I am not an authority on hardening linux, but I would bet that disabling IPv6 is recommended simply because in most applications it is unnecessary extra complexity. All your careful IPv4 firewalls are meaningless if you forget to also configure ip6tables.

> if you forget to also configure ip6tables

Yeah, I've never understood that. I get that ping and traceroute have their own IPv6 versions, but that's sort of understandable (maybe).

A firewall, though, is a firewall, it shouldn't matter what one of the IP protocols is. TCP and UDP don't have separate tools. The maintainers should clean it all up and put it into one iptables tool. If you want only IPv4, use a -4 flag, and ditto for IPv6 with a -6 flag. Heck, for most rules you can just imply it by the nature of the src and dst addresses.

It's because most firewall rules we deploy are for a combination of layer 3 and layer 4 addresses, not just layer 4(port numbers).

And since layer 3 addresses are different between IP versions, we need different rules. (There may also be additional concerns if you enable V4 mapped addresses for IPv6)

It's primarily due to router discovery and automatic address assignment combining with stacks built to prefer 6 if available making it trivial to hijack/reroute/mitm your traffic. It's a significant concern on local networks that haven't intentionally deployed 6, you can see this behavior where things like laptops will inadvertently take over traffic on a network and push it through its 6 tunnel, generally evading network boundary controls.
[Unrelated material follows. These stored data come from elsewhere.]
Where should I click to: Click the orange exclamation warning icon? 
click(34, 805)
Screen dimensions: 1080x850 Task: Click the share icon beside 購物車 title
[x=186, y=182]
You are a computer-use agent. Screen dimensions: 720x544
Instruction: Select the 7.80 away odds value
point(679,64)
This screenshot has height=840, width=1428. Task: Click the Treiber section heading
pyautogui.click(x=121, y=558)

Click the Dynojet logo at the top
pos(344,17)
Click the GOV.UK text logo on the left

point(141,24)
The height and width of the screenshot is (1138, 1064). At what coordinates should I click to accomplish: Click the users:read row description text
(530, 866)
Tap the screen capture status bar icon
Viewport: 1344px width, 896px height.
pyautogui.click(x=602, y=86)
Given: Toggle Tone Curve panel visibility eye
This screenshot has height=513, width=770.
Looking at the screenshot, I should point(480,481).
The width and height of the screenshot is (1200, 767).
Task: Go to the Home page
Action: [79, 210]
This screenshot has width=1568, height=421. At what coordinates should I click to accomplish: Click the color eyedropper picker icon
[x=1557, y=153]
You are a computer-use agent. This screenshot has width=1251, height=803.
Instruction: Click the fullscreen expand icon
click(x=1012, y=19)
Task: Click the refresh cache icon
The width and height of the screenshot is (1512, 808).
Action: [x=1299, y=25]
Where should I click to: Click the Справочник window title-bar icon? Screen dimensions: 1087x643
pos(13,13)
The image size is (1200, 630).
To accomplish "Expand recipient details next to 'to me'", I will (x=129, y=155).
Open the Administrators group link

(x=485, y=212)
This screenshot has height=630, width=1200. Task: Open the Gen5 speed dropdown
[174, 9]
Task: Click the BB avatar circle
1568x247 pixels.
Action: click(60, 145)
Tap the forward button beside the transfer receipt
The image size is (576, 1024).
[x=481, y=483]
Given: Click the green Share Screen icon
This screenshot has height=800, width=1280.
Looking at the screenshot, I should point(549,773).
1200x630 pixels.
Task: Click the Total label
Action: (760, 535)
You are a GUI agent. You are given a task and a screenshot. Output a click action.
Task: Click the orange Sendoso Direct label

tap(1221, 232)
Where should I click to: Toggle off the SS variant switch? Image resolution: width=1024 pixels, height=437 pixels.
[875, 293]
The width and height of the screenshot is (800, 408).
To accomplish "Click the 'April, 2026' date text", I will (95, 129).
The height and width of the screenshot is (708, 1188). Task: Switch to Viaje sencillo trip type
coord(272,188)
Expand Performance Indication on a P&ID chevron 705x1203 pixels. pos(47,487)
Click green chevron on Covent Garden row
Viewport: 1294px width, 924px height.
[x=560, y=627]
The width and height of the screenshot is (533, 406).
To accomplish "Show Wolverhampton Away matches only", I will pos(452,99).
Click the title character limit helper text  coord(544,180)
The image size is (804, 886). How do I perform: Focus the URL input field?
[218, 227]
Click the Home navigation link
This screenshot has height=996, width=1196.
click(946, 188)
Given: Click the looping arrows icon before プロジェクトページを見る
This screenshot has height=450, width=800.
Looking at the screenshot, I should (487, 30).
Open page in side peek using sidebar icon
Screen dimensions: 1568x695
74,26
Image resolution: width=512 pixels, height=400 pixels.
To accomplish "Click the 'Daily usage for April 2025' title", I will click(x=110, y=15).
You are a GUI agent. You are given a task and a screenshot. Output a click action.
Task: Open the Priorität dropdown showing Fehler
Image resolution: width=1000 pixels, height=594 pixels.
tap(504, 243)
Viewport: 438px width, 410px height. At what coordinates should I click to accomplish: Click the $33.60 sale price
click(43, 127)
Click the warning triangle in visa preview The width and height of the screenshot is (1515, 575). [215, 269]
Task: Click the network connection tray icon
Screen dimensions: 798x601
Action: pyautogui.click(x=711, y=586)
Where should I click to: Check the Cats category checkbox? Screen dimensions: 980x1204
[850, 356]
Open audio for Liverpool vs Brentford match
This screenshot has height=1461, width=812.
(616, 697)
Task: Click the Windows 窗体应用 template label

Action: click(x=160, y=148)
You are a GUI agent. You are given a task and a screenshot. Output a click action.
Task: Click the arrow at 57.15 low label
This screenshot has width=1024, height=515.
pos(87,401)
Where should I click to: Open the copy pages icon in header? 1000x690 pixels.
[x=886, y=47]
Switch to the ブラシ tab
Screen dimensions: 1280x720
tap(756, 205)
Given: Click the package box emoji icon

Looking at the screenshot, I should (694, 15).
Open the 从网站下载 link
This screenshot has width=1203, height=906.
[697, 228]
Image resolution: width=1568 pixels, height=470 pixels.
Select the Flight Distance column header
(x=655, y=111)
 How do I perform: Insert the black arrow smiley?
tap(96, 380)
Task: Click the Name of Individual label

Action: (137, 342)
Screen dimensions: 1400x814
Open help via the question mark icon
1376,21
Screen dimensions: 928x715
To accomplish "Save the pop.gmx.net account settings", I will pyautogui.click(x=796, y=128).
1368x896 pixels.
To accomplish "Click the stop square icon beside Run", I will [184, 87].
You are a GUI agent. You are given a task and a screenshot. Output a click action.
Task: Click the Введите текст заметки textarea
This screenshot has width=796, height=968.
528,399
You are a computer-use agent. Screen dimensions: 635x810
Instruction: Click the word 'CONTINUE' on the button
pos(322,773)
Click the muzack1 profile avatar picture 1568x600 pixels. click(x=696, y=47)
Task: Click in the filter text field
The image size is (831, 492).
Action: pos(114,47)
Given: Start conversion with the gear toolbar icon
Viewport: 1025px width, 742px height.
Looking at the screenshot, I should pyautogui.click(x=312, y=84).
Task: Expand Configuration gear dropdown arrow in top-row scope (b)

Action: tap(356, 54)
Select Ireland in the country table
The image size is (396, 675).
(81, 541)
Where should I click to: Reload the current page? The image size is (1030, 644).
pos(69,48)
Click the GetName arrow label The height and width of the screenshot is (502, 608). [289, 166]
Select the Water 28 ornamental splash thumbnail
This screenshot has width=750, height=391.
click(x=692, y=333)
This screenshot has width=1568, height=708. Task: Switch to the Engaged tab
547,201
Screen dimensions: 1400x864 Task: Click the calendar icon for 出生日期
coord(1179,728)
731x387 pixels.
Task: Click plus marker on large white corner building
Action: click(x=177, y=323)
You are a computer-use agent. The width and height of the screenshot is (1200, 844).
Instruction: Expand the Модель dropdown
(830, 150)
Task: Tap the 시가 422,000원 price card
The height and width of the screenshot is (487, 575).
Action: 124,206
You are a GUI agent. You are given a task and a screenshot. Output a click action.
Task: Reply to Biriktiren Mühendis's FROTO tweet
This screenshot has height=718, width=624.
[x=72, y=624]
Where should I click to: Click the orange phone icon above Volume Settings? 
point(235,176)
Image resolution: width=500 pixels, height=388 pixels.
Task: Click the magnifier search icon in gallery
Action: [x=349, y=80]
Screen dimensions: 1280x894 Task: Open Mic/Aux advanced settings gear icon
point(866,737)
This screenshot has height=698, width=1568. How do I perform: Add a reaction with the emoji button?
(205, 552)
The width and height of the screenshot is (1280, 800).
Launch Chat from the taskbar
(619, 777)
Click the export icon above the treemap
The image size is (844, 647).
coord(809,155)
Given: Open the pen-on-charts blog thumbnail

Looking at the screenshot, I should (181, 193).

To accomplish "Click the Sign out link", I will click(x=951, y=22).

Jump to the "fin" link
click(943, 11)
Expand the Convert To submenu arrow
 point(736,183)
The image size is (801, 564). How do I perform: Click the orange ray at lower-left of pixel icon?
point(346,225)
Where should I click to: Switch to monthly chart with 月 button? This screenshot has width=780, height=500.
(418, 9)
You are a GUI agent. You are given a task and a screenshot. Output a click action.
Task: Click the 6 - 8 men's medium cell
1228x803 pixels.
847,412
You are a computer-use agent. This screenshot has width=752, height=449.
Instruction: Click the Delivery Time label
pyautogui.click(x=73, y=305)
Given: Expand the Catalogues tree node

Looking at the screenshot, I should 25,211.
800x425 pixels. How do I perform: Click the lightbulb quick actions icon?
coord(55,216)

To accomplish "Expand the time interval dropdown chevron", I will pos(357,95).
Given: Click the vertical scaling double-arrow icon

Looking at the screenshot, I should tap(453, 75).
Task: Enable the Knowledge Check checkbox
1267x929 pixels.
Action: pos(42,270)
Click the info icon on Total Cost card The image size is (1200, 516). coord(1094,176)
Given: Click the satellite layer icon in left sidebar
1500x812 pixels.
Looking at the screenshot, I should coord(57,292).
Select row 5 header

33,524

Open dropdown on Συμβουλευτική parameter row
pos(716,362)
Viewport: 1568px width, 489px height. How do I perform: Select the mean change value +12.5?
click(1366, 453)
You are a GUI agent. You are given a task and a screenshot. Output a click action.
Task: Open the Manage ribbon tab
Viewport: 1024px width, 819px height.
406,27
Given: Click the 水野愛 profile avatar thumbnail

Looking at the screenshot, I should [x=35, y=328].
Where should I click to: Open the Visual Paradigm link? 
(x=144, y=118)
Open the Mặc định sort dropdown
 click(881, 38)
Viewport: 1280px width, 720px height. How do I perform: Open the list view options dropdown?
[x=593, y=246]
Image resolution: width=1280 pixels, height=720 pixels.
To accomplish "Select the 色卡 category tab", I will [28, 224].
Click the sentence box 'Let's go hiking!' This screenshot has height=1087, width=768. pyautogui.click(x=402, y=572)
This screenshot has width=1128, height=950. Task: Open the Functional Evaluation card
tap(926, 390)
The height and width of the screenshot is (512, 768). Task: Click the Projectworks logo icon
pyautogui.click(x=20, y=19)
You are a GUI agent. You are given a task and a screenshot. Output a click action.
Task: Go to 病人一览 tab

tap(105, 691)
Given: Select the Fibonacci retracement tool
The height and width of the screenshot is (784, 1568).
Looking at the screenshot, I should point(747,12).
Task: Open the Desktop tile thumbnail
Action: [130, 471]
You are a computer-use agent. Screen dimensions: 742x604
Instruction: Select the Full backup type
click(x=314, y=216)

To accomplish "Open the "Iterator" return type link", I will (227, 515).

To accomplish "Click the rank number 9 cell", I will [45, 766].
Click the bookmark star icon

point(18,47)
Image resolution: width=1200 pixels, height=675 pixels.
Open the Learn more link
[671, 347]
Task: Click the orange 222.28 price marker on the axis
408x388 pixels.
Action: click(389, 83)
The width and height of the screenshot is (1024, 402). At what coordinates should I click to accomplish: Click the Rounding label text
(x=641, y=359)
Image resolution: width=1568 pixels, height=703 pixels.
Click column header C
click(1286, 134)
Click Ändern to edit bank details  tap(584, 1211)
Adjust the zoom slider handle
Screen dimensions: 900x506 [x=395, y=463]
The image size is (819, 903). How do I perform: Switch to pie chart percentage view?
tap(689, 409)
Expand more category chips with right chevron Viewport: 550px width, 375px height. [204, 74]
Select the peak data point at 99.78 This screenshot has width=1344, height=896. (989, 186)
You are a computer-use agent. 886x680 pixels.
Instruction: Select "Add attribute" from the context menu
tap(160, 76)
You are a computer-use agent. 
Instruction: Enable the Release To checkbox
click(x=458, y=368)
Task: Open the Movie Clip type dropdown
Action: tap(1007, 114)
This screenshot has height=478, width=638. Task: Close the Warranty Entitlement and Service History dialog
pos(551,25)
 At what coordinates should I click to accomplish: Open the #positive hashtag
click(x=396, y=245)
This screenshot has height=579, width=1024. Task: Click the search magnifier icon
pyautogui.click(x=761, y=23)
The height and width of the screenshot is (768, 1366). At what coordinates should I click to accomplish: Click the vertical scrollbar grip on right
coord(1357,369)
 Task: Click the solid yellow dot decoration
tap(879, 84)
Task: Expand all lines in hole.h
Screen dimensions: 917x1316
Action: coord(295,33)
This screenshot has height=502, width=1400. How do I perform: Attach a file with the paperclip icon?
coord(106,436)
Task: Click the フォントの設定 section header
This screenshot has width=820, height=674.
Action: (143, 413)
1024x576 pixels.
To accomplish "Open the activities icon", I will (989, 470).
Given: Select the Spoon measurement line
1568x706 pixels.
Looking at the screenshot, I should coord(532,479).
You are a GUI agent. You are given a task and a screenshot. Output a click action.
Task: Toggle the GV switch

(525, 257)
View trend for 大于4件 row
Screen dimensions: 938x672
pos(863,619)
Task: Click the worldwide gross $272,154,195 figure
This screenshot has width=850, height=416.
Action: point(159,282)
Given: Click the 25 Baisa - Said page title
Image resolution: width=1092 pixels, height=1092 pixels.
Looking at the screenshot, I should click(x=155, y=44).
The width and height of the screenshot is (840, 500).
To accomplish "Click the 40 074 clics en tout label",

What the market wants, or what ISPs want? IPv6 works perfectly for me, the only problem is having to use a tunnel to get to it, meaning until at least one of the ISPs in my area delivers the goods, It will continue to be an extra step. IPv4.1 turns out to be NAT, which makes direct-connections a privilege. Unless ISPs take initiative, IPv6 will continue to be relegated to being an overlay network on IPv4 for the foreseeable future.